E por quê? Além da necessária publicização do uso de instrumentos públicos – mesmo defendendo a operação privada – será cômoda a seguinte equação: repassar recursos, retirar tributos, retirar a fiscalização, aceitar a composição da tarifa técnica, mesmo fora dos parâmetros dos editais e contratos.

Em Curitiba, entre 2017 e 2020, a tarifa técnica foi reajustada 25 vezes. Medida sem precedentes! E a maior parte, antes da pandemia e com efeito retroativo.
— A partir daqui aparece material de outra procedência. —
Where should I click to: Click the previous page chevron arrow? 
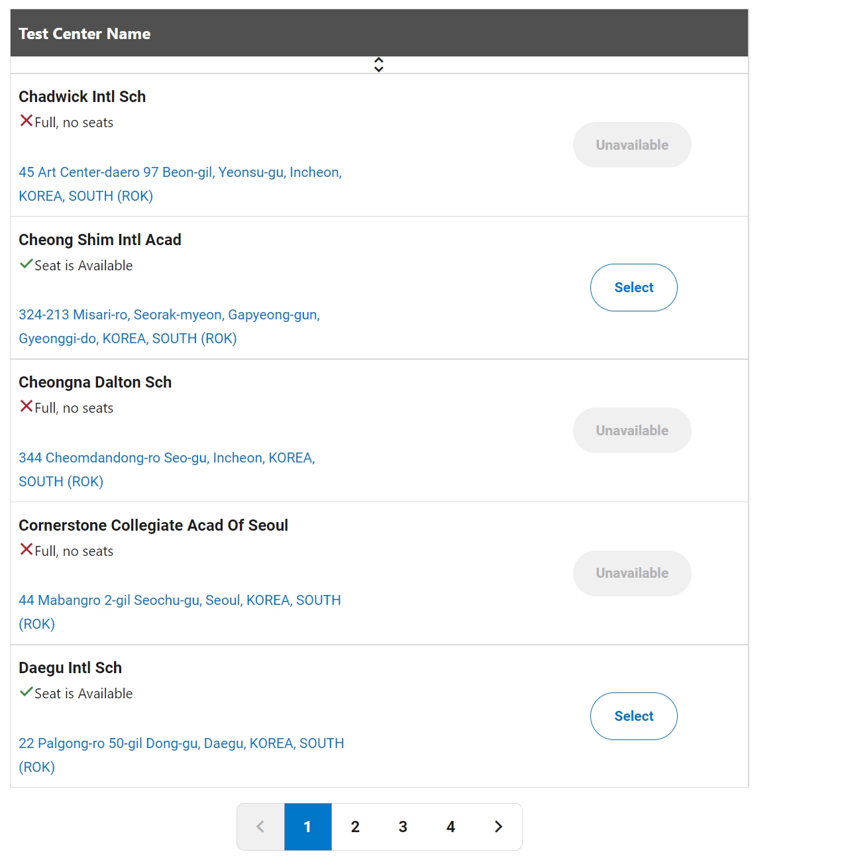260,827
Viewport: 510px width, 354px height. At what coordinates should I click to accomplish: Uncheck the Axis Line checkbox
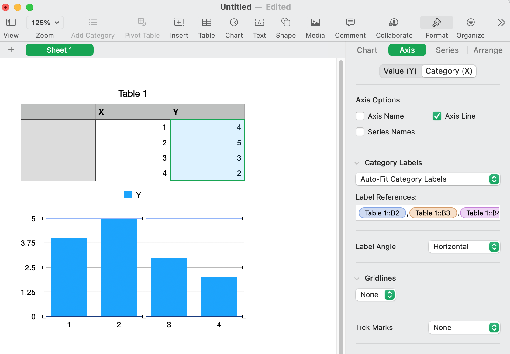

E no ano eleitoral – como tem sido comum em gestões sem responsabilidade fiscal – congela-se a tarifa do usuário (sendo justificadas tarifas diferenciadas, integradas, isenções) e aumenta-se a diferença com a tarifa técnica paga ao sistema.

Hoje, a tarifa técnica está em R$ 5,30 e a tarifa do usuário em R$ 4,50. Bomba-relógio para o próximo momento de reajuste!

Ou se tem uma ação articulada, nacional, decisiva ou o impacto vai além das empresas de ônibus. Desastre em qualidade de vida, ambiental, econômica – um dos mais importantes fatores de produtividade, ocupação do espaço e, claro, para um sistema amplo de mobilidade.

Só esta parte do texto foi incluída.